Extrait:
« Séjour » de Pierre Vigne// mise en scène Camille Pawlotsky (Cie Voulez Vous?)

Une famille lambda. Une mère au foyer, un père médecin de nuit, un ado apathique, une fillette bonne élève, un chien qui a disparu…

Seulement, il y a des crevasses – comme chez tout le monde vous allez me dire, mais, sous la plume de Pierre Vigne, elles deviennent des failles à la fois étranges, fascinantes et drôles.

Rapidement, un humour malin (diabolique?) nous assaille. Des expressions, des attitudes que nous connaissons tous disent que quelque chose cloche.

Un père si absent qu’il parle à ses gamins presque comme à des inconnus, avec des phrases toutes faites et des questions attendues.

Des enfants qui butent sur un monde plein d’expressions d’adultes qui font peur.

Et puis une mère trop attentive, tellement flippée par sa solitude et son inactivité de ménagère que ça ne la dérange pas que ses enfants loupent l’école du moment qu’ils demeurent auprès d’elle. Une femme pleine de rancoeur qui n’aime plus son mari. C’est sur elle que la pièce se centre, elle qui ne dort plus comme pour être disponible pour tout le monde, tout le temps, pour assister, pour attendre. Plus qu’un portrait d’une famille qui se fissure, « Séjour » me semble être une pièce sur un amour maternel égoïste et destructeur.

Données fournies:
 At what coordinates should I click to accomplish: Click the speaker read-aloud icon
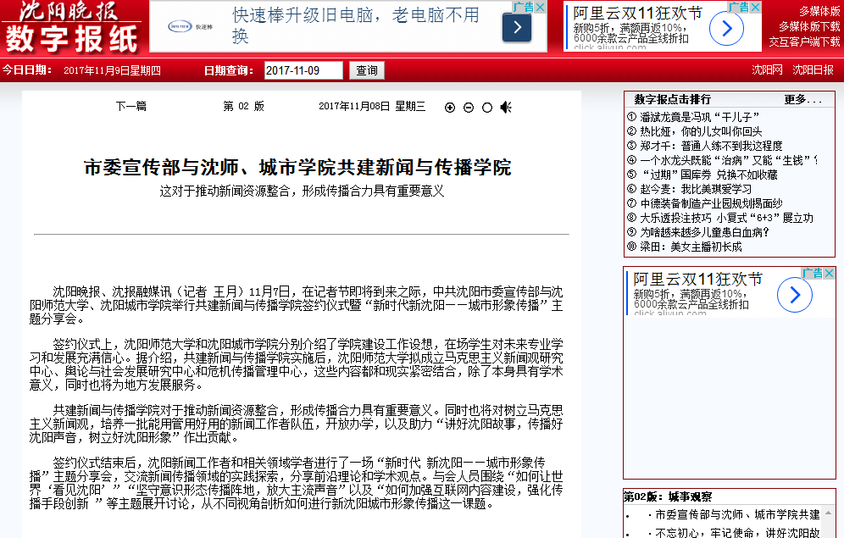[506, 107]
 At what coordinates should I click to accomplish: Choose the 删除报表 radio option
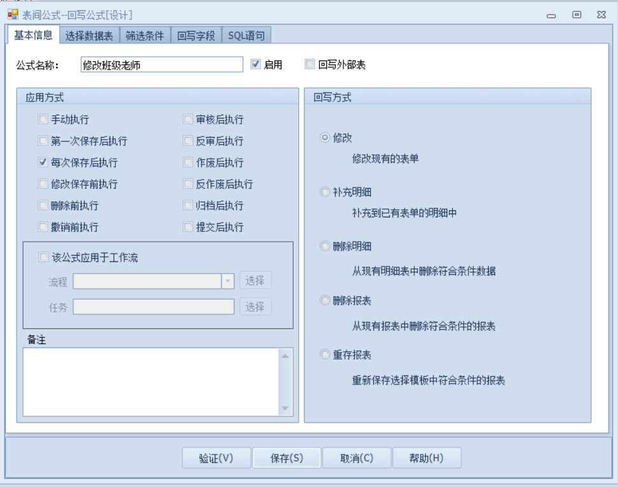(x=325, y=301)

Vos consignes:
1 – Transcrivez fidèlement le passage de la critique de « Séjour » qui va de « Seulement, il y » à « quelque chose cloche. », ces deux bornes comprises.
2 – Pour chacune des affirmations suivantes, indiquez par oui ou par non si elle concorde avec la critique de « Séjour », en citant textuellement les mots qui tranchent la question. (a) Dans la famille décrite, le père est médecin de nuit. (b) La mère aime toujours son mari. (c) Le chien de la famille a disparu.

Les réponses:
1 –
Seulement, il y a des crevasses – comme chez tout le monde vous allez me dire, mais, sous la plume de Pierre Vigne, elles deviennent des failles à la fois étranges, fascinantes et drôles.

Rapidement, un humour malin (diabolique?) nous assaille. Des expressions, des attitudes que nous connaissons tous disent que quelque chose cloche.

2 –
(a) Oui : « un père médecin de nuit ».
(b) Non : « Une femme pleine de rancoeur qui n’aime plus son mari. »
(c) Oui : « un chien qui a disparu ».